Tasks to carry out
A. In the CUDA notes, take everything from "Warp-Level Primitives (CUDA" down to "(max 32 warps/block)" and write it out again, swapping "warp_reduce_sum" for "warp_sum".
B. In the CUDA notes, which nvcc flag is added to compile with debug line info?
C. Name every function whose body the CUDA notes define, leaving out functions that are only called.

Document passage

Shared Memory Tiling

// Dot product of two vectors using shared memory reduction
__global__ void dot_product(
    const float* a, const float* b, float* result, int n
) {
    __shared__ float cache[256];

    int tid = threadIdx.x;
    int idx = blockIdx.x * blockDim.x + threadIdx.x;

    // Each thread computes its partial sum via grid-stride
    float partial = 0.0f;
    for (int i = idx; i < n; i += blockDim.x * gridDim.x) {
        partial += a[i] * b[i];
    }
    cache[tid] = partial;
    __syncthreads();

    // Tree reduction in shared memory
    for (int s = blockDim.x / 2; s > 0; s >>= 1) {
        if (tid < s) {
            cache[tid] += cache[tid + s];
        }
        __syncthreads();
    }

    if (tid == 0) {
        atomicAdd(result, cache[0]);
    }
}

Warp-Level Primitives (CUDA 9+)

// Warp-level reduction using shuffle instructions -- no shared memory needed
__device__ float warp_reduce_sum(float val) {
    for (int offset = warpSize / 2; offset > 0; offset /= 2) {
        val += __shfl_down_sync(0xFFFFFFFF, val, offset);
    }
    return val;
}

// Block-level reduction combining warp shuffles and shared memory
__device__ float block_reduce_sum(float val) {
    __shared__ float warp_sums[32]; // One slot per warp (max 32 warps/block)

    int lane = threadIdx.x % warpSize;
    int warp_id = threadIdx.x / warpSize;

    val = warp_reduce_sum(val);

    if (lane == 0) {
        warp_sums[warp_id] = val;
    }
    __syncthreads();

    // First warp reduces the warp sums
    int num_warps = (blockDim.x + warpSize - 1) / warpSize;
    val = (threadIdx.x < num_warps) ? warp_sums[threadIdx.x] : 0.0f;
    if (warp_id == 0) {
        val = warp_reduce_sum(val);
    }

    return val;
}

Performance

Occupancy Calculator

// Query occupancy at compile time for tuning
void report_occupancy() {
    int block_size = 256;
    int num_blocks;

    cudaOccupancyMaxActiveBlocksPerMultiprocessor(
        &num_blocks, my_kernel, block_size, 0);

    cudaDeviceProp prop;
    cudaGetDeviceProperties(&prop, 0);

    int active_warps = num_blocks * (block_size / prop.warpSize);
    int max_warps = prop.maxThreadsPerMultiProcessor / prop.warpSize;
    float occupancy = (float)active_warps / max_warps;

    printf("Occupancy: %.1f%% (%d/%d warps)\n",
           occupancy * 100, active_warps, max_warps);
}

Nsight Profiling Workflow

# System-level trace: find CPU/GPU idle gaps, stream concurrency
nsys profile -o trace ./program
nsys stats trace.nsys-rep

# Kernel-level analysis: roofline, memory throughput, occupancy
ncu --set full -o kernel_report ./program
ncu -i kernel_report.ncu-rep    # Open in Nsight Compute GUI

# Quick single-metric check
ncu --metrics sm__throughput.avg.pct_of_peak_sustained_elapsed ./program

Memory Bandwidth Measurement

// Measure effective bandwidth of a kernel
void measure_bandwidth(int n) {
    size_t bytes = 2 * n * sizeof(float); // Read A + Write B

    cudaEvent_t start, stop;
    CUDA_CHECK(cudaEventCreate(&start));
    CUDA_CHECK(cudaEventCreate(&stop));

    CUDA_CHECK(cudaEventRecord(start));
    copy_kernel<<<grid, block>>>(d_in, d_out, n);
    CUDA_CHECK(cudaEventRecord(stop));
    CUDA_CHECK(cudaEventSynchronize(stop));

    float ms = 0;
    CUDA_CHECK(cudaEventElapsedTime(&ms, start, stop));

    float gb_per_sec = bytes / (ms * 1e6);
    printf("Effective bandwidth: %.2f GB/s\n", gb_per_sec);

    CUDA_CHECK(cudaEventDestroy(start));
    CUDA_CHECK(cudaEventDestroy(stop));
}

Tooling

Essential Commands

# Compile CUDA code
nvcc -arch=sm_80 -O3 -o program main.cu         # Single file
nvcc -arch=native -lineinfo -o program main.cu   # With debug line info

# CMake build
cmake -B build -DCMAKE_CUDA_ARCHITECTURES="70;80;86"

Information provided
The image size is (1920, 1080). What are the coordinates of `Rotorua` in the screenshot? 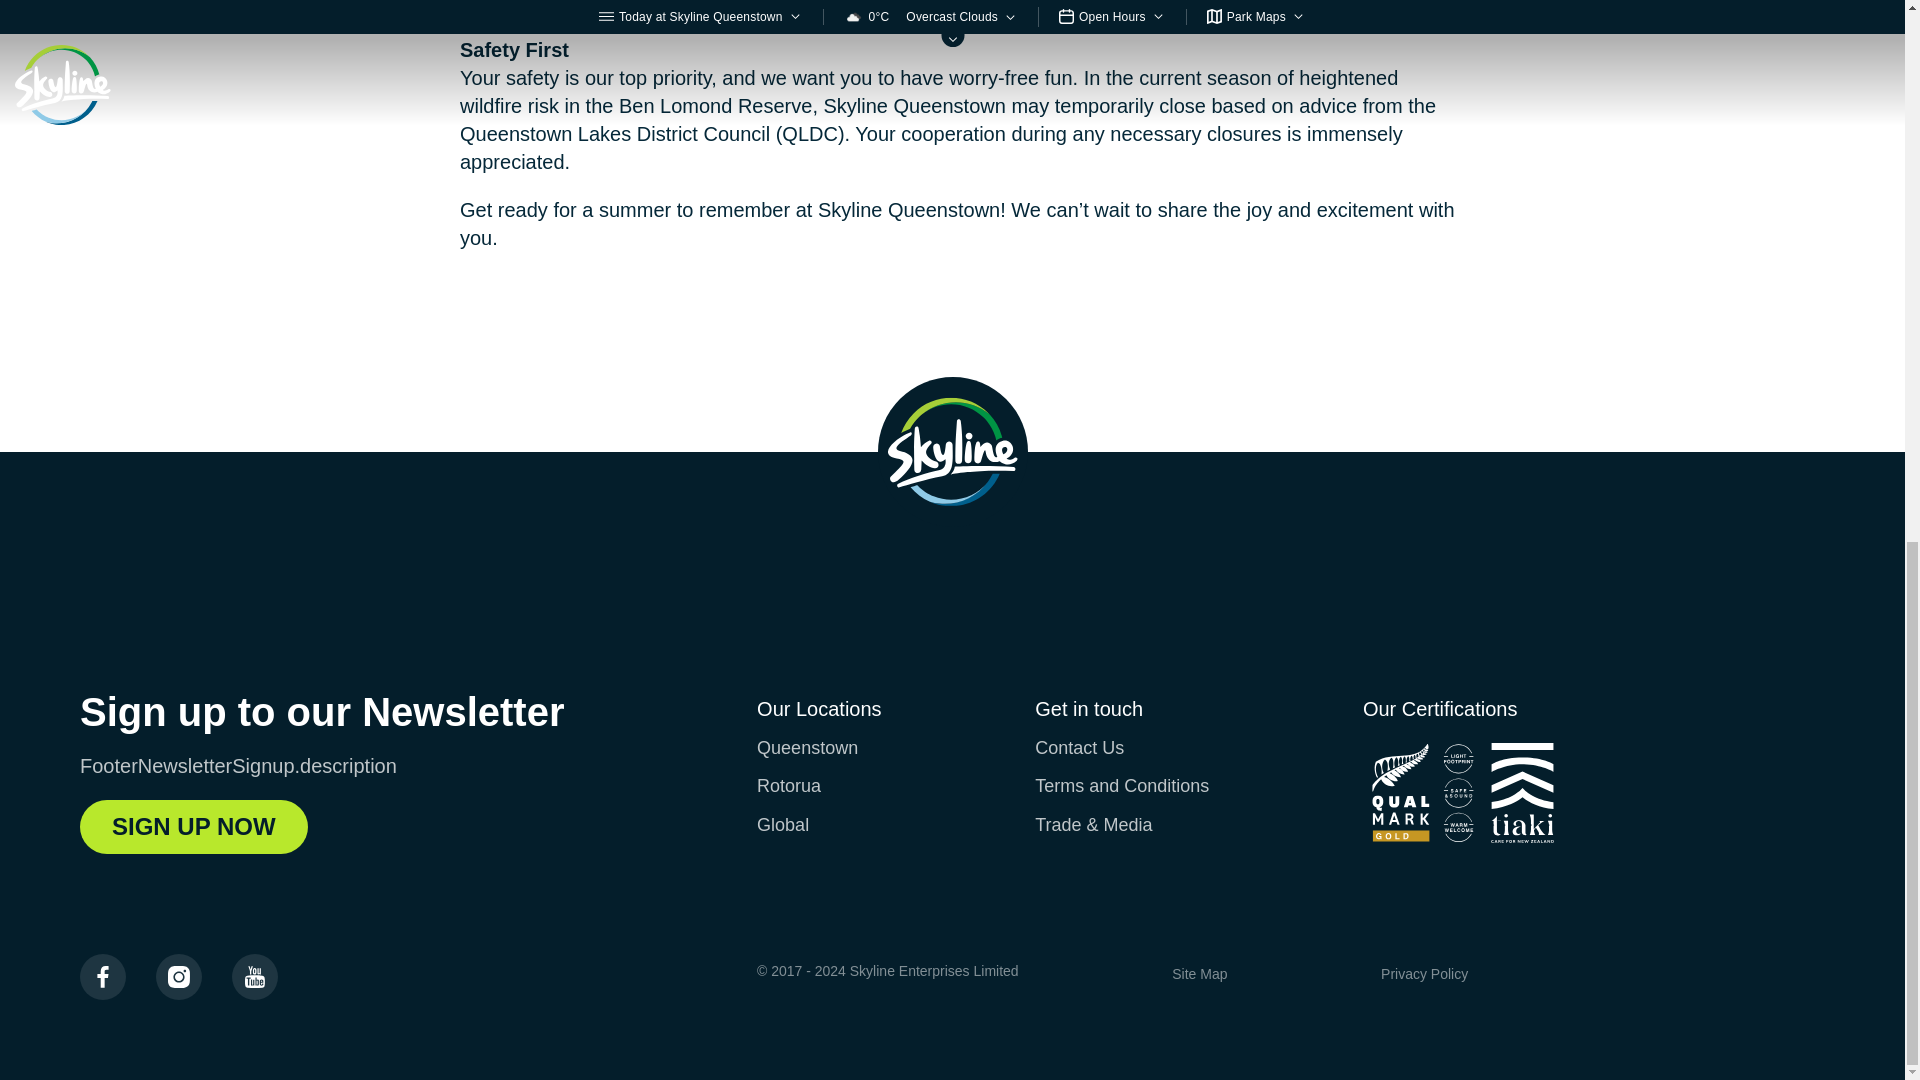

Response list
A.
Warp-Level Primitives (CUDA 9+)

// Warp-level reduction using shuffle instructions -- no shared memory needed
__device__ float warp_sum(float val) {
    for (int offset = warpSize / 2; offset > 0; offset /= 2) {
        val += __shfl_down_sync(0xFFFFFFFF, val, offset);
    }
    return val;
}

// Block-level reduction combining warp shuffles and shared memory
__device__ float block_reduce_sum(float val) {
    __shared__ float warp_sums[32]; // One slot per warp (max 32 warps/block)

B. -lineinfo

C. dot_product, warp_reduce_sum, block_reduce_sum, report_occupancy, measure_bandwidth